I wonce almost caught a coot we thaught it was a wounded bluebill so my dad drove me up to it in our boat and I almost grabbed it


----------



## scottjes000 (Jan 26, 2007)

dd


----------



## Robert A. Langager (Feb 22, 2002)

What you are doing is illegal and is called poaching. Is duck season even still in where you're at?


----------



## scottjes000 (Jan 26, 2007)

dont be such a hard ***


----------



## WingedShooter7 (Oct 28, 2005)

hes not thats illegal nonetheless you cant shoot federal waterfowl with rifles, pellet guns, and anything else besides a shotgun that can be no bigger than a 10 gauge! :eyeroll:


----------



## Robert A. Langager (Feb 22, 2002)

scottjes000 said:


> dont be such a hard a$$


Is that what you are going to tell the game warden when he cites you for being a dumb ***?

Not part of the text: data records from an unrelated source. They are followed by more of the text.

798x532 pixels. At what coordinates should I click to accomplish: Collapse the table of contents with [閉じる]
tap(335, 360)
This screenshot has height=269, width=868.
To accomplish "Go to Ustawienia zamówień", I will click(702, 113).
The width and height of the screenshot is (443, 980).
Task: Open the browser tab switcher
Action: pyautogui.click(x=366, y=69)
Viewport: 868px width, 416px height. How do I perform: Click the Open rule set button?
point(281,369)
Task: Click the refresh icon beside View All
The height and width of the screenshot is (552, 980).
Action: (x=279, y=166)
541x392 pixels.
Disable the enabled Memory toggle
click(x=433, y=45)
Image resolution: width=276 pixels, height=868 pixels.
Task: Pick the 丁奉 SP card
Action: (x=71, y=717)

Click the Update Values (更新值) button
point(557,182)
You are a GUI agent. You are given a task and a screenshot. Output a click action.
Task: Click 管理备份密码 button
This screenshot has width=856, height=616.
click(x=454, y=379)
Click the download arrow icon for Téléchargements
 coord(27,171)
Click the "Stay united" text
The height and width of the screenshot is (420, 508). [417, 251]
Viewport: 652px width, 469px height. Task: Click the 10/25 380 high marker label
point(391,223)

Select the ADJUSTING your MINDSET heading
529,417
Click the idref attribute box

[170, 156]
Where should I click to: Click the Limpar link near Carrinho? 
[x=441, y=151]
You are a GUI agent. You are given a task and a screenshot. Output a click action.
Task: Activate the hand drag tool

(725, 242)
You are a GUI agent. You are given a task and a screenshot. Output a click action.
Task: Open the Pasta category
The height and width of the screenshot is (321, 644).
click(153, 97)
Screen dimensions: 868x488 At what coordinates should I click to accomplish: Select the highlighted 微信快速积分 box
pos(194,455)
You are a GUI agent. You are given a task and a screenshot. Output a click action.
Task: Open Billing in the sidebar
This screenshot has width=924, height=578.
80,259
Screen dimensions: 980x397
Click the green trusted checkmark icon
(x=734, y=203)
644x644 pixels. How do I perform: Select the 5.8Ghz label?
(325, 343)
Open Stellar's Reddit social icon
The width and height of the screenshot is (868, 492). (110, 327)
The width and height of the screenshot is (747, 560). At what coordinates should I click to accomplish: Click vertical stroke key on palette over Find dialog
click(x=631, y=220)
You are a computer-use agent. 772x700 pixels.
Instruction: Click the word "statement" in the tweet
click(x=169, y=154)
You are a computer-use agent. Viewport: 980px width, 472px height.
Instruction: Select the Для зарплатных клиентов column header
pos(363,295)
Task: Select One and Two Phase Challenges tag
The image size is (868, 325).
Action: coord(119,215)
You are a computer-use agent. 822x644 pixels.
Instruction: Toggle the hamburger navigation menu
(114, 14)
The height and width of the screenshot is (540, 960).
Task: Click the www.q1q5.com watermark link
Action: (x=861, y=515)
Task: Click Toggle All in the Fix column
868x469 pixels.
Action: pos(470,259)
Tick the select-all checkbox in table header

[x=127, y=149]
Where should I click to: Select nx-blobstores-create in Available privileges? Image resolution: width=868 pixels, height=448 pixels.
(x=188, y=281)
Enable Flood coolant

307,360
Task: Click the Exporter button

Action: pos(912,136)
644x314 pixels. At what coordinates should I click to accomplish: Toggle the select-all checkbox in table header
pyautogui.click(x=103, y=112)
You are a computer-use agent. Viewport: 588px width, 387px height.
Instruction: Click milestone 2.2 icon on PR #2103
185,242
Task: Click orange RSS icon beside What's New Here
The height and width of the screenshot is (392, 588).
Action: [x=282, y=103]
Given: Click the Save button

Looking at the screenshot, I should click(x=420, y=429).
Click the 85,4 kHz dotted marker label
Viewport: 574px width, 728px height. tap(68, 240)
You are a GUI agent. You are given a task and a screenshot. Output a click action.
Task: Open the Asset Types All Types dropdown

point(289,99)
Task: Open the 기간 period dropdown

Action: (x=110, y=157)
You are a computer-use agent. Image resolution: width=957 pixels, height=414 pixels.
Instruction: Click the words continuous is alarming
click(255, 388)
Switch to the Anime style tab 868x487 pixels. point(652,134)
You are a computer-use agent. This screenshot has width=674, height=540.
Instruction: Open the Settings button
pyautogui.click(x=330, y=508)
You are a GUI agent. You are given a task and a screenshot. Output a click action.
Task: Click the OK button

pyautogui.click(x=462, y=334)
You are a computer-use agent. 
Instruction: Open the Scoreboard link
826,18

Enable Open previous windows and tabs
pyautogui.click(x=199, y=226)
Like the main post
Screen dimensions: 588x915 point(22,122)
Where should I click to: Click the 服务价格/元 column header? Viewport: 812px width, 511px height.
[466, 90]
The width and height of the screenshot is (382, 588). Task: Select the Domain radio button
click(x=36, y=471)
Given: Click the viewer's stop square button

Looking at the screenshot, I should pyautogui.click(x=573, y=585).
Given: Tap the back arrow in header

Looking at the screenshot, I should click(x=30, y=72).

Are ducks still in season in you locale?

Please tell me that you were at least man enough to clean it and eat it.


----------



## Burly1 (Sep 20, 2003)

You know what would be REALLY hard a$$? If a federal warden would track your URL through this web site (yeah, they really can!) and show up at your home, take your pellet gun away from you and spank you with it. You've already admitted to a federal waterfowl violation, maybe two. Don't push it kid. :******:


----------



## Robert A. Langager (Feb 22, 2002)

Duck season is closed in Washington state too. That should count for a state violation as well.


----------



## snowhunter23 (Mar 2, 2005)

god i hate it when people poach and do stupid things such as shoot a duck with a pellet gun. I find it illegal and totally unsportsman like :******:


----------



## sugerfree (Feb 17, 2007)

http://www.nodakoutdoors.com/forums/vie ... 009#283009

here you go, all the info you need.


----------



## WingedShooter7 (Oct 28, 2005)

i hope you get a huge a$$ fine


----------



## Ridge Nelson (Jan 19, 2006)

scottjes000 said:


> I just shot a drake mallard today in the neck at 30yds with a crow mag and it died just as fast as if I was using a shotgun


 :withstupid:

A migratory waterfowl out of season with an illegal form of harvest.....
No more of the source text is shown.